• _PROBLEM DETAILS_
In the records below, find the line holding "Where should I"; copy it and every line after it to the end, omitting all images.

• _Collected data_
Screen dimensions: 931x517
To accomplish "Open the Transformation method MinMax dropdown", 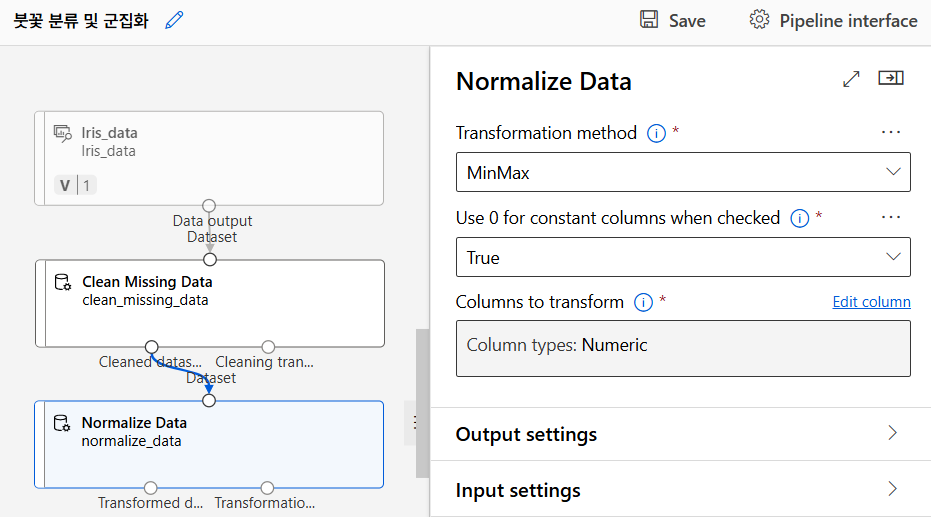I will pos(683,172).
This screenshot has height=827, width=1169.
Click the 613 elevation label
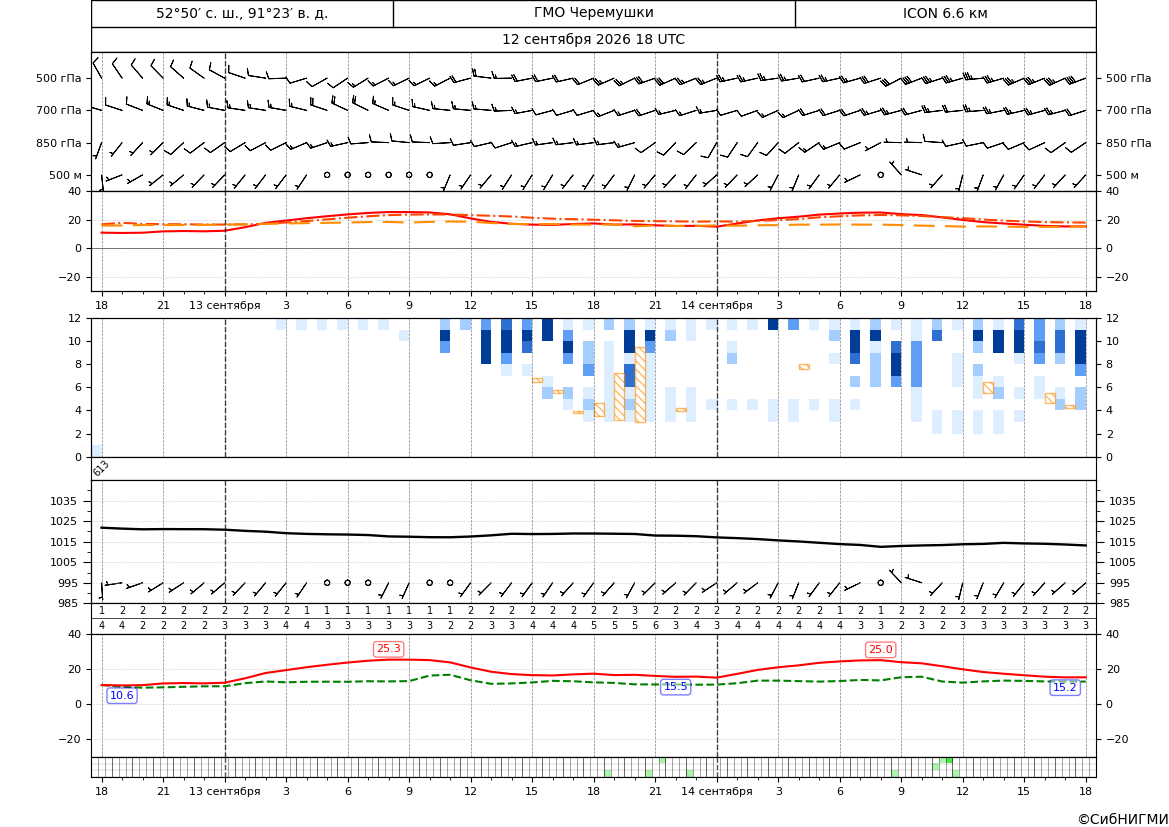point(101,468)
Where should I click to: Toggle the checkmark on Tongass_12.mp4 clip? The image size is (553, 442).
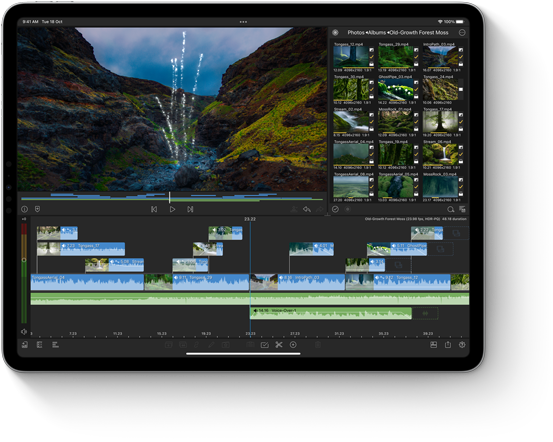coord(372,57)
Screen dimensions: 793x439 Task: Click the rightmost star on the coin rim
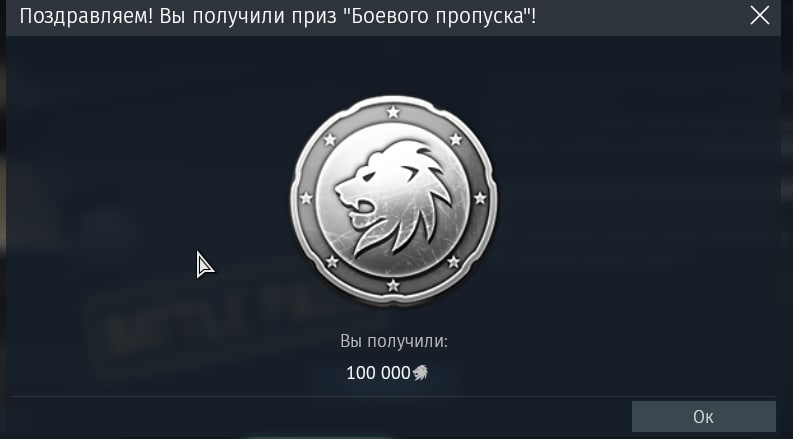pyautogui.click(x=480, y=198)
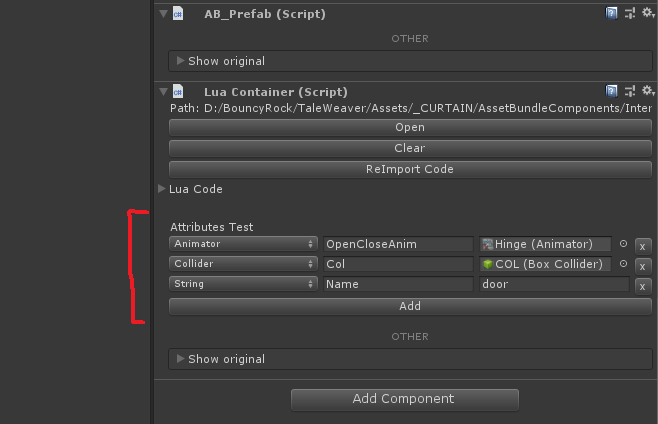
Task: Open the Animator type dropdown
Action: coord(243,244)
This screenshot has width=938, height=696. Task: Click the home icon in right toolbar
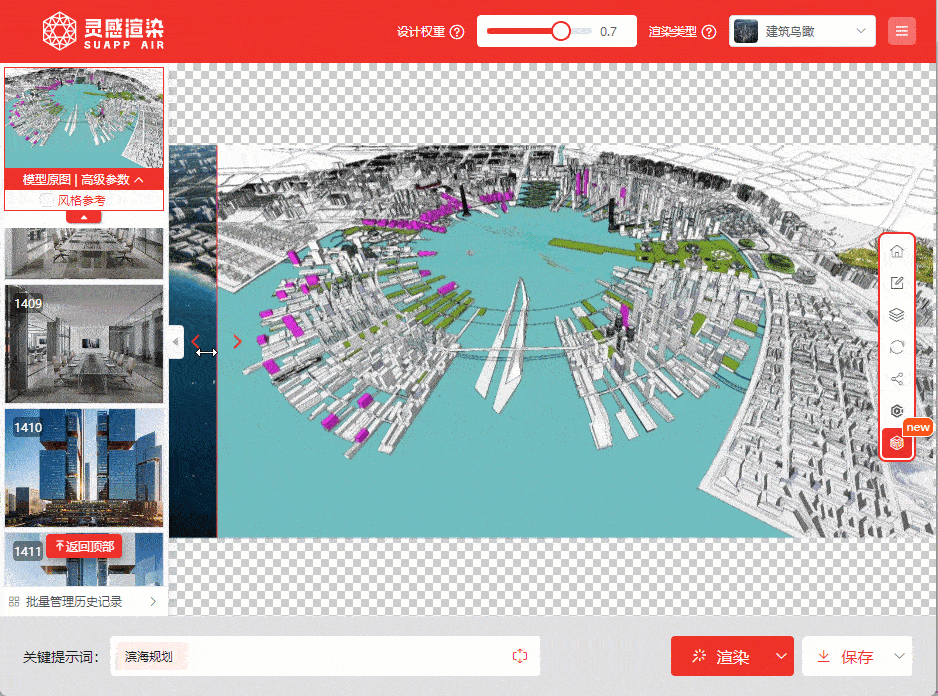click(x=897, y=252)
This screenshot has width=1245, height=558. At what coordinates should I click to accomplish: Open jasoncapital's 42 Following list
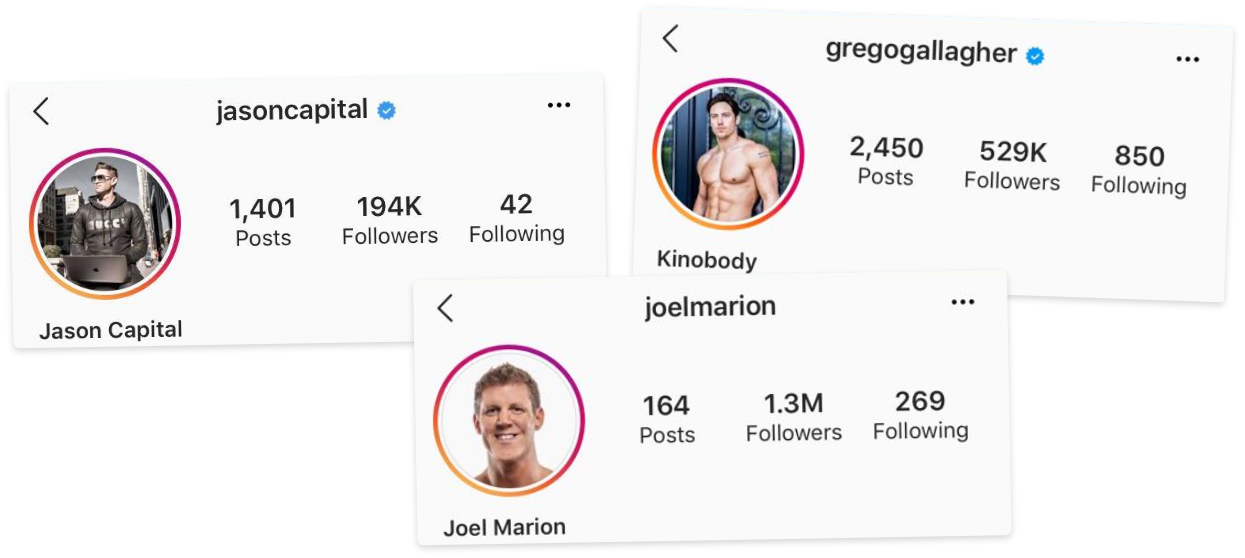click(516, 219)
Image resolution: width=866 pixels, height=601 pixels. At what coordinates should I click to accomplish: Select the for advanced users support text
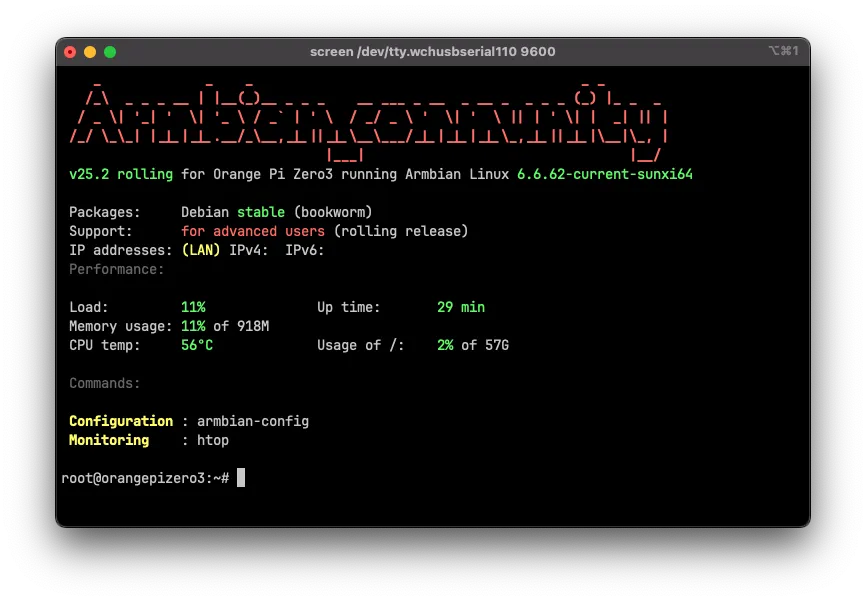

• _COMPLETED EXERCISE_
Where should I click to: Toggle the checkmark on Tongass_12.mp4 clip? The image size is (553, 442).
coord(372,57)
Screen dimensions: 793x439 Task: Click the rightmost star on the coin rim
pyautogui.click(x=480, y=198)
Task: Open the Animator type dropdown
Action: coord(243,244)
This screenshot has width=938, height=696. Task: Click the home icon in right toolbar
click(x=897, y=252)
This screenshot has width=1245, height=558. At what coordinates should I click to accomplish: Open jasoncapital's 42 Following list
click(516, 219)
Image resolution: width=866 pixels, height=601 pixels. At what coordinates should I click to accomplish: Select the for advanced users support text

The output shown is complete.